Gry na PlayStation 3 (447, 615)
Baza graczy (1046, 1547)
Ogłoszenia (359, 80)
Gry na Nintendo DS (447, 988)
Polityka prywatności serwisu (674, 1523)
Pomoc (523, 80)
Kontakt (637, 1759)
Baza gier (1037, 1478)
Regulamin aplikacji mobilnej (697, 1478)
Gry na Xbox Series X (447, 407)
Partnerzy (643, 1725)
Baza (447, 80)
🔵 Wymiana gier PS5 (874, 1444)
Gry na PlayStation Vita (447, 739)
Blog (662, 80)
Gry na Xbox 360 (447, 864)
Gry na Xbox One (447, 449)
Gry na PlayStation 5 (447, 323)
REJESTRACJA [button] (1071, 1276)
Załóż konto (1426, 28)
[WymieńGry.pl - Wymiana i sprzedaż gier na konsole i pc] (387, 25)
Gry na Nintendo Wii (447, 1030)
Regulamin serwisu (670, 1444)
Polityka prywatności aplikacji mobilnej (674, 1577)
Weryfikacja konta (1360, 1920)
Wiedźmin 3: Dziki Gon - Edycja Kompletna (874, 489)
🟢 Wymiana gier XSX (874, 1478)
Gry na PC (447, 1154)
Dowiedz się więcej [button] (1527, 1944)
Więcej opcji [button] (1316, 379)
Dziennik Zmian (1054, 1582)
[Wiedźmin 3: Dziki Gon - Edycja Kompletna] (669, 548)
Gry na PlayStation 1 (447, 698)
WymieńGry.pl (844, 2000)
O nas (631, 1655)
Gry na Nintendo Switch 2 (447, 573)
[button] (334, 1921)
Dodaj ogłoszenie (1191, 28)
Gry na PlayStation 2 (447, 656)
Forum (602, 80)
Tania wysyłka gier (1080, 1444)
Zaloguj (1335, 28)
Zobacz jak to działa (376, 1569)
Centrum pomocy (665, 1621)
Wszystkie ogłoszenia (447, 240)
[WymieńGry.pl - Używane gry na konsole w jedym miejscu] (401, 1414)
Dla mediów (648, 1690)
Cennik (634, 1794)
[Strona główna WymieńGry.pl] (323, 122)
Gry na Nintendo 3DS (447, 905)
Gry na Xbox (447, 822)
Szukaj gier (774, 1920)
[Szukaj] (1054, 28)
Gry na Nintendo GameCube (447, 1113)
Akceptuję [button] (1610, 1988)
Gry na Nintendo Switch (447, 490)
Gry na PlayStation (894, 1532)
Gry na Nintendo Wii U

### Task
Copy whichever lines in the listing above contain the word "Regulamin".

### Answer space
Regulamin aplikacji mobilnej (697, 1478)
Regulamin serwisu (670, 1444)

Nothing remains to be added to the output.